TRY IT | Word for word, restate the lines from the start of the data below through the line containing "入学を申込む (103, 1236)".

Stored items
↓

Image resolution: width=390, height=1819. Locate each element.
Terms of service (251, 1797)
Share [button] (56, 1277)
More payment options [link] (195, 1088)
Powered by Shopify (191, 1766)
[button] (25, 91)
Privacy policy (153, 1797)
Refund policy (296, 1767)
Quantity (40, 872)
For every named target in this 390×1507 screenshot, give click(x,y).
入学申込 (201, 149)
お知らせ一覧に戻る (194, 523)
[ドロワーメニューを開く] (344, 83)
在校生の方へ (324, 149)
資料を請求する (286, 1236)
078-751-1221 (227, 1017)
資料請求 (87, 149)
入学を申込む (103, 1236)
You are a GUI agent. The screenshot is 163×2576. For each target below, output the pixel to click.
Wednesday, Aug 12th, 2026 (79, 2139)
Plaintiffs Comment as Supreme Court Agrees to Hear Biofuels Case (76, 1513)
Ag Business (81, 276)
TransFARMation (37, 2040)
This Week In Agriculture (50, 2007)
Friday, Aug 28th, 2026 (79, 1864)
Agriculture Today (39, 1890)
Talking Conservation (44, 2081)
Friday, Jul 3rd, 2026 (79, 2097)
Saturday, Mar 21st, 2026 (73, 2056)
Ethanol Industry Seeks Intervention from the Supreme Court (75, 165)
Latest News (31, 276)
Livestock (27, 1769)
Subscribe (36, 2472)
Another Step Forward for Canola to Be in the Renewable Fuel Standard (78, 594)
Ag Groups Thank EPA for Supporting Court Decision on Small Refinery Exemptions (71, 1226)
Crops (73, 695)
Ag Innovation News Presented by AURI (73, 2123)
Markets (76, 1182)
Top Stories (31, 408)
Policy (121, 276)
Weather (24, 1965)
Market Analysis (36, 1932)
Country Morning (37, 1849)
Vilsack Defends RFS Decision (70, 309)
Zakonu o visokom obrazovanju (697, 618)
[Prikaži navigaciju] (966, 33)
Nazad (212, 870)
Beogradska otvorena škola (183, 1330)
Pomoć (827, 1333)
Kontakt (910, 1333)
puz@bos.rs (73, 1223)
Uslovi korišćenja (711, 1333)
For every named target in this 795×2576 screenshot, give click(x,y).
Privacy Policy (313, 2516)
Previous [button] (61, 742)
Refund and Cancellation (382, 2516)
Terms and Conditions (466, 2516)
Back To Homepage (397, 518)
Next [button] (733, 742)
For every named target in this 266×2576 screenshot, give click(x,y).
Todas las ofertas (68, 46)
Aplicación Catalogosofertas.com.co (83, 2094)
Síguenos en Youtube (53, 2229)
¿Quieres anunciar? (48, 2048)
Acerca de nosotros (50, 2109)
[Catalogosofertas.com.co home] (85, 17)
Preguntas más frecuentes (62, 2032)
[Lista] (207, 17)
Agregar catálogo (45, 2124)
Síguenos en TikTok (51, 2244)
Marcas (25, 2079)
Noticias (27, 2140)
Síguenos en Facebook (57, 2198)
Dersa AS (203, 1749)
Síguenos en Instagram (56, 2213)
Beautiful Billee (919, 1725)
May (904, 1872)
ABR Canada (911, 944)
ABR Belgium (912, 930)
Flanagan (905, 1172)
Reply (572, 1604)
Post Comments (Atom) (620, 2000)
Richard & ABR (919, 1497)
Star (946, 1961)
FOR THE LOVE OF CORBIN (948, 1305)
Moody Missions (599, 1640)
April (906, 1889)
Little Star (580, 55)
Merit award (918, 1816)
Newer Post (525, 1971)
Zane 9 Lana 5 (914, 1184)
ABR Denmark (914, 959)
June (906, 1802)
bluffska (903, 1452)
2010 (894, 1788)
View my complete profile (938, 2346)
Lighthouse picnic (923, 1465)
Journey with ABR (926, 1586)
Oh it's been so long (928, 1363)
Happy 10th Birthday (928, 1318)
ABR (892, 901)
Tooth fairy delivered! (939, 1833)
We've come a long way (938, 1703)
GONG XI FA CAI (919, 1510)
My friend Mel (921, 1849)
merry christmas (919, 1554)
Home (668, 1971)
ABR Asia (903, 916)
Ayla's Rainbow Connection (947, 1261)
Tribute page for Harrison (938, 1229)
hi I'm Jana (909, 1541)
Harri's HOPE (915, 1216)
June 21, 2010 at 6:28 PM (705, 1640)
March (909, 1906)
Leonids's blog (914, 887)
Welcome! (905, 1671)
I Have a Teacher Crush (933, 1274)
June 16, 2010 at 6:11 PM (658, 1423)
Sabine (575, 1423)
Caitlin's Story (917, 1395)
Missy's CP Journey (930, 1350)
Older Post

↑

TASK RESULT |
Image resolution: width=390, height=1819. Locate each element.
Terms of service (251, 1797)
Share [button] (56, 1277)
More payment options [link] (195, 1088)
Powered by Shopify (191, 1766)
[button] (25, 91)
Privacy policy (153, 1797)
Refund policy (296, 1767)
Quantity (40, 872)
For every named target in this 390×1507 screenshot, give click(x,y).
入学申込 (201, 149)
お知らせ一覧に戻る (194, 523)
[ドロワーメニューを開く] (344, 83)
在校生の方へ (324, 149)
資料を請求する (286, 1236)
078-751-1221 (227, 1017)
資料請求 (87, 149)
入学を申込む (103, 1236)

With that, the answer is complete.